This article is by Susan Linney and published by American Addiction Centers
Of the many helpful tools you can use to aid you in your recovery, keeping a journal is among the easiest and most powerful. It’s easy in the sense that you can do it pretty much anywhere, at any time. All you need to start journaling in recovery is a piece of paper and a pen. It’s powerful because it works in so many different ways to help you organize your thoughts, process your feelings, and alleviate stress. Here are some of the benefits of journaling for recovery, as well as tips to help get you started.
Journaling and Recovery
Research shows that journaling can help ease emotional distress when we’re struggling. Getting your thoughts and feelings out of your head, where they can feel abstract and all-consuming, and onto a piece of paper, where they are clearly stated and defined, can help make problems feel more manageable.
Sometimes, looking back at what you’ve written will make you realize you’ve blown things way out of proportion. Or, if the problem does require serious attention, clearly articulating it in ink is a great way to start working toward an actionable solution.
Journaling for recovery can also help you reinforce good habits and track your triggers. Many studies have shown that keeping a daily gratitude journal — a written record of the things you are grateful for each day — can help you reduce stress, manage depression, and improve your interpersonal relationships. It’s also good to be able to look back at specific circumstances and situations that left you feeling triggered to drink or use.
Keeping a Recovery Journal
The great thing about keeping a recovery journal is that there are no rules. It’s not something you have to do a certain way or hand into someone else to be evaluated.
This is important to remember, as it can be easy to get caught up in details like penmanship and spelling. None of that matters. This is your space to write however neatly, messily, or haphazardly as you choose (as long as you can read it back to yourself).
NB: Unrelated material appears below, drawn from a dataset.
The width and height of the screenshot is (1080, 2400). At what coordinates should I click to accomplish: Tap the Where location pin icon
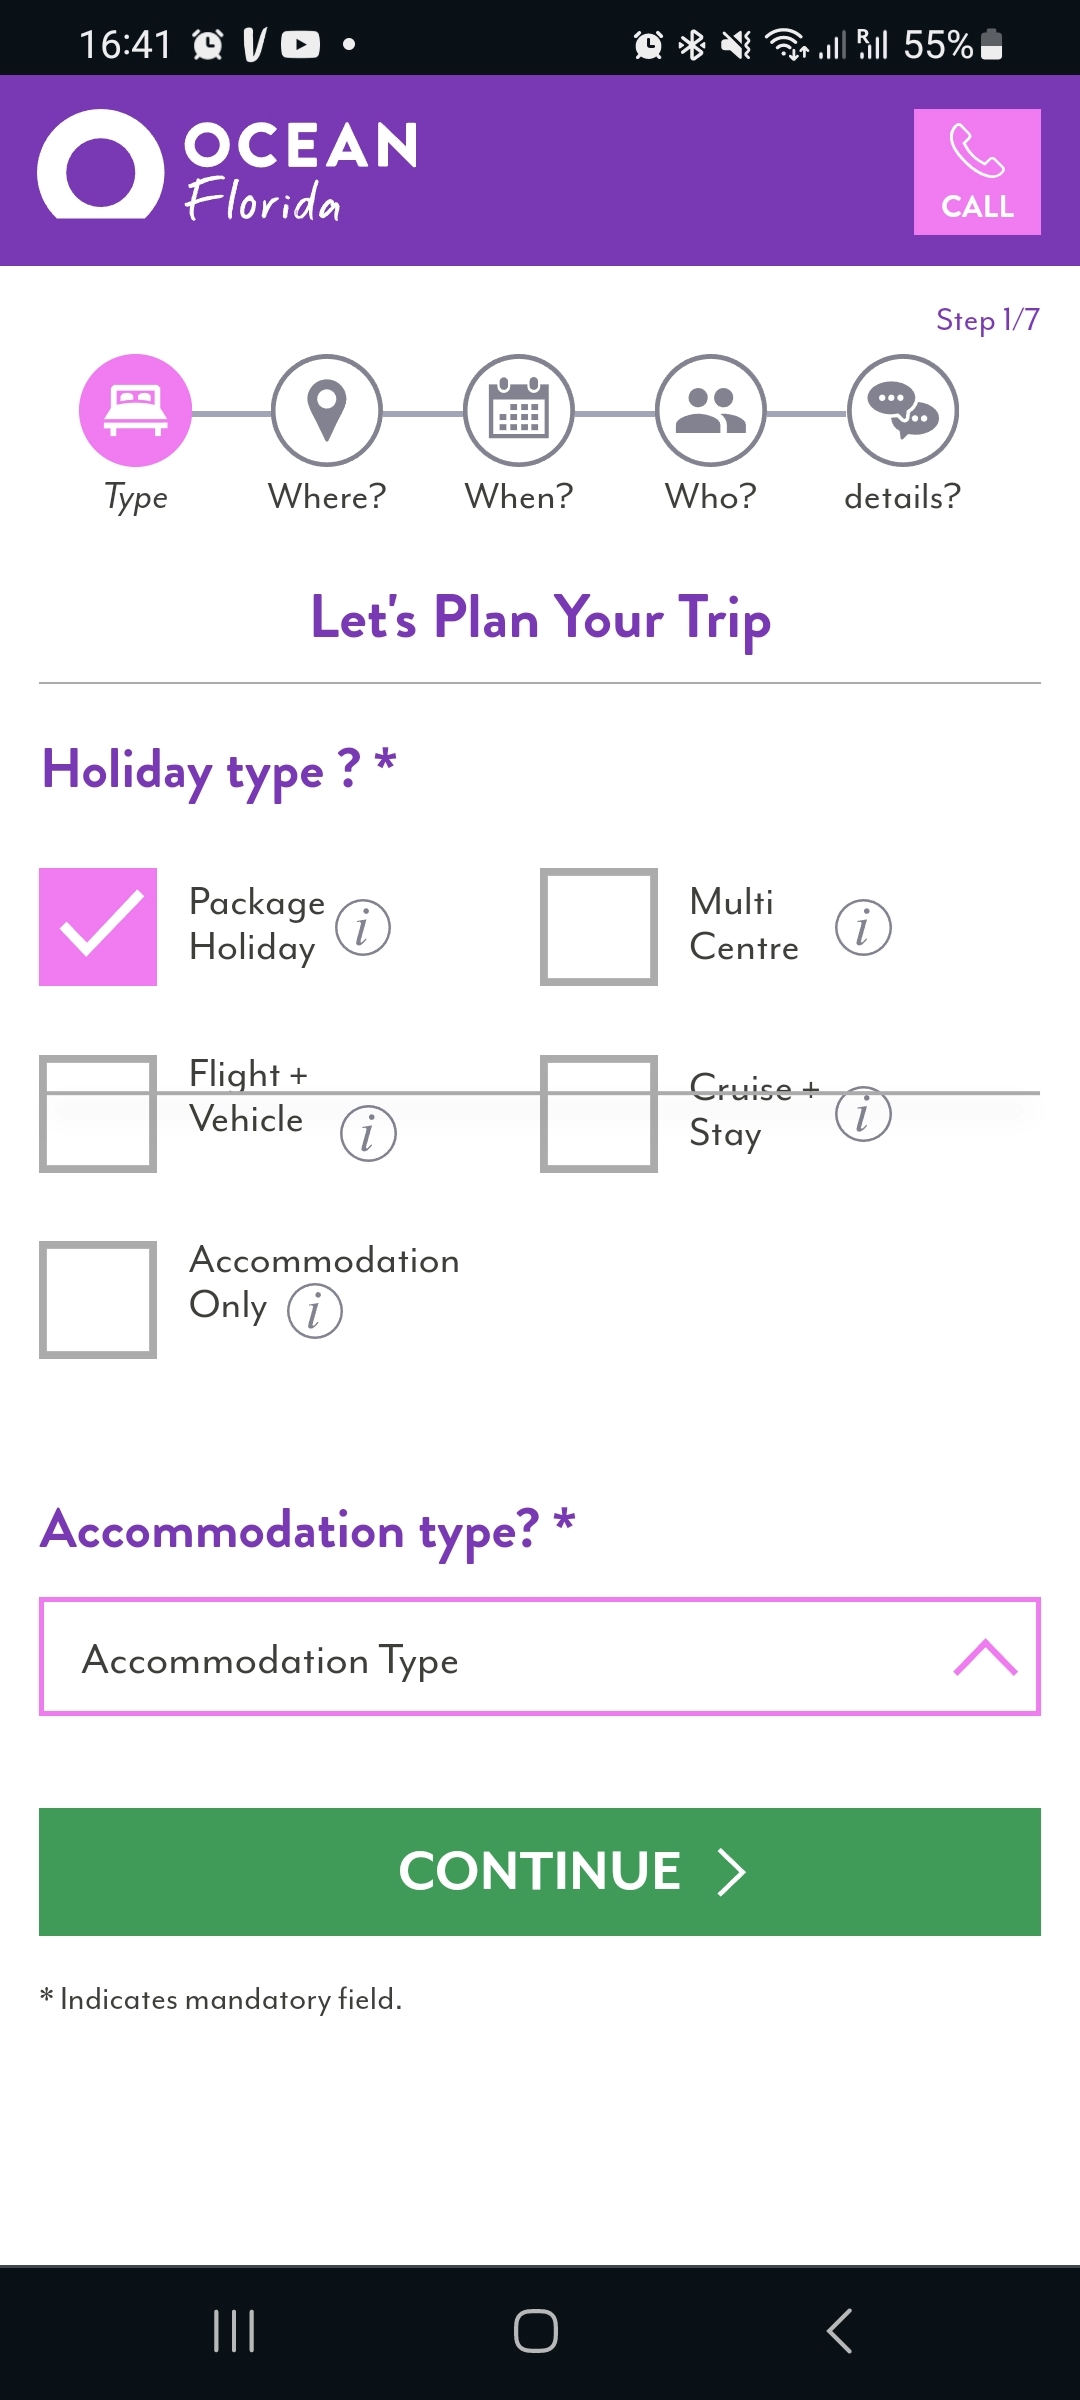(x=327, y=410)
The more you focus on the process rather than the output, the more genuine and helpful your recovery journal will be.
How to Keep a Recovery Journal
- While not a necessity, treating yourself to an attractive, store-bought notebook that you like to look at can help motivate you to write on a daily basis.
- That said, you can journal anytime, anywhere! If you don’t have your notebook, jot down your feelings on a stray piece of paper and paste it into your journal later on.
- Many people find that writing longhand with a pen is the best way to reap the benefits of journaling. Try this method first, even if you’re used to writing everything on your laptop or phone. You may be surprised at how different the experience is.
- Of course, if you find that you’re more comfortable writing with electronics, by all means use them. Remember, there are no rules! What’s important is that you choose a method that you’re most likely to use on a regular basis.